[Stored records]
----------------
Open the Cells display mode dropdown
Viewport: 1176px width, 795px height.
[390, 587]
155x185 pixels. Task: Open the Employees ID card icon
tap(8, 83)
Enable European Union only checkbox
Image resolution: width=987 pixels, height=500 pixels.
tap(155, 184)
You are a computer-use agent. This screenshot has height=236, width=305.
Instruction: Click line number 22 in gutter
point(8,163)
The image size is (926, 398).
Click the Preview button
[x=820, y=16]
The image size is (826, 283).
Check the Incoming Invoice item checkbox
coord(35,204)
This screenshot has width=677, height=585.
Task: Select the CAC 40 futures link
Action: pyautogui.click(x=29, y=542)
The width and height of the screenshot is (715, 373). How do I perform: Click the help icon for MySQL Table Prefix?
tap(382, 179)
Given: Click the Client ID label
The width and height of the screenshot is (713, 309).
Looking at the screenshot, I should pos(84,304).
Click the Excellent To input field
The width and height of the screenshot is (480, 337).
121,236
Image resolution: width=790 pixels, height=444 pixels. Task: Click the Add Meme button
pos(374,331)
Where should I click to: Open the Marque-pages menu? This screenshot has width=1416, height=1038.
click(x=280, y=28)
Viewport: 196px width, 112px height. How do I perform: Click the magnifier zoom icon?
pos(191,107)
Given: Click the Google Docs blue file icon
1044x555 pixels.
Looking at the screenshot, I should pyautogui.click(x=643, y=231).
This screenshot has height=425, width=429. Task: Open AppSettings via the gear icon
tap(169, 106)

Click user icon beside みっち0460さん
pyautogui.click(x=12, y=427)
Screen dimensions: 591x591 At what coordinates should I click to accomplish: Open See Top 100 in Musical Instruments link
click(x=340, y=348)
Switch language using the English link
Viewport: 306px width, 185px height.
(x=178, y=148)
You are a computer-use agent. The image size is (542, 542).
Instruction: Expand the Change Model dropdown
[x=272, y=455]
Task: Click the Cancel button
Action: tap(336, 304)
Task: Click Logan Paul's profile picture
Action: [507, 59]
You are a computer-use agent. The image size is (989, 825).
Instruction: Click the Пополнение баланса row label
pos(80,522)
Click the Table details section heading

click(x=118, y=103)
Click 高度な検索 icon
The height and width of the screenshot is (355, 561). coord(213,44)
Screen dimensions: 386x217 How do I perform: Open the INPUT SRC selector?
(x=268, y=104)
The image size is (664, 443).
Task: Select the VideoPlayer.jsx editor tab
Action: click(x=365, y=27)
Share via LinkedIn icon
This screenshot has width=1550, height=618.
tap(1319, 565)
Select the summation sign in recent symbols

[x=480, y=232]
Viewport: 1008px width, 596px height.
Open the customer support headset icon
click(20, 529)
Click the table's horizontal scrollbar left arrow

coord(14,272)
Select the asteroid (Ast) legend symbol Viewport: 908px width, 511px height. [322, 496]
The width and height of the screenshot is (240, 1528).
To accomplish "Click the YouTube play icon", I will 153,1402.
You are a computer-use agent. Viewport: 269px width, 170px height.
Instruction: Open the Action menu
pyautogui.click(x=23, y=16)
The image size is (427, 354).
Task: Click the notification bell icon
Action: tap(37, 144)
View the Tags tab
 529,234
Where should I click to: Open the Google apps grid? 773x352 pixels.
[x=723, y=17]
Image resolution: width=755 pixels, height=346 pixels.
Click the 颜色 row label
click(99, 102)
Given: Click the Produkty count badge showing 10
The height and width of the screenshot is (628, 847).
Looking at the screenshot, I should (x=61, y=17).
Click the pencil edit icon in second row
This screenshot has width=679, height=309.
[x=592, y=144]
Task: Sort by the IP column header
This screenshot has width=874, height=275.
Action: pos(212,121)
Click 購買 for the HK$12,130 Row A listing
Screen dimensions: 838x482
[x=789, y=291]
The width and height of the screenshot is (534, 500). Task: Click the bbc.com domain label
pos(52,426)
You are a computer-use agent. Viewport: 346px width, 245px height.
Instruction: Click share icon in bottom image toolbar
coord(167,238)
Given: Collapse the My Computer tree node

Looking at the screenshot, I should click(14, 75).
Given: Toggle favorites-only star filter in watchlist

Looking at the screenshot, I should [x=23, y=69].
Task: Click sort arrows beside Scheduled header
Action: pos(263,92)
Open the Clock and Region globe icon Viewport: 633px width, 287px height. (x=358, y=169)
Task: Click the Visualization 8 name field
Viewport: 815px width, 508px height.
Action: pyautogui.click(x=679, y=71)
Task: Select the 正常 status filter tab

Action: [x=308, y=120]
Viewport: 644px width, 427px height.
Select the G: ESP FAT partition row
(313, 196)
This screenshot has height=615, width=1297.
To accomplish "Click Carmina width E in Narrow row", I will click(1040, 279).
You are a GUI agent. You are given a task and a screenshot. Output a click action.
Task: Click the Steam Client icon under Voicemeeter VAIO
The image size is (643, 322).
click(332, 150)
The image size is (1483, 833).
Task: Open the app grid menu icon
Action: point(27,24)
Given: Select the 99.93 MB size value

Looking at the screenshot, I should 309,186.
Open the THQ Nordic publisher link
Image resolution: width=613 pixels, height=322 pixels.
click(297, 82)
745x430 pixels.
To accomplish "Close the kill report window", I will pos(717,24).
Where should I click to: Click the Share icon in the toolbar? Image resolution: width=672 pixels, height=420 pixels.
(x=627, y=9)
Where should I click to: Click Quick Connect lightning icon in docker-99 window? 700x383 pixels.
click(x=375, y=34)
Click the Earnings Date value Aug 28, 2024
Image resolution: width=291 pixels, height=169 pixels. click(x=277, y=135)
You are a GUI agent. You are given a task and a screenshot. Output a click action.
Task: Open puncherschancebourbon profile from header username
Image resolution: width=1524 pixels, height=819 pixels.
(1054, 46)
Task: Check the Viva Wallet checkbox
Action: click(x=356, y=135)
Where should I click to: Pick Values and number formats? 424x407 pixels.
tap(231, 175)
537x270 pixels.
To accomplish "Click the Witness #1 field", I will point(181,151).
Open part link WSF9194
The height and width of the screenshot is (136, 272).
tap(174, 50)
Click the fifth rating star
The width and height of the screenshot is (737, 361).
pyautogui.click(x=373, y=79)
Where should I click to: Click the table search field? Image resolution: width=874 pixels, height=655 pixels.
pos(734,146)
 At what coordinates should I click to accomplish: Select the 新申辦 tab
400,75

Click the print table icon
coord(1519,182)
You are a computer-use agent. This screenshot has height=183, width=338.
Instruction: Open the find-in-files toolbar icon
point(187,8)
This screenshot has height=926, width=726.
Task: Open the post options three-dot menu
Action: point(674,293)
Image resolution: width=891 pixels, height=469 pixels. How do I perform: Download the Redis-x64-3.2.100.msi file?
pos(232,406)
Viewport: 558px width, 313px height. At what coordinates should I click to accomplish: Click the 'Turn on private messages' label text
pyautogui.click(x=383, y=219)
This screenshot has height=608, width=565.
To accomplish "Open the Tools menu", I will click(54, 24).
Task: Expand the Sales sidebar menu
----------------
Exercise brief. Write down every line of the data above that includes the string "will".

Expected answer.
To accomplish "Click the YouTube play icon", I will 153,1402.
To accomplish "Click Carmina width E in Narrow row", I will click(1040, 279).
To accomplish "Close the kill report window", I will pos(717,24).
To accomplish "Click the Witness #1 field", I will point(181,151).
To accomplish "Open the Tools menu", I will click(54, 24).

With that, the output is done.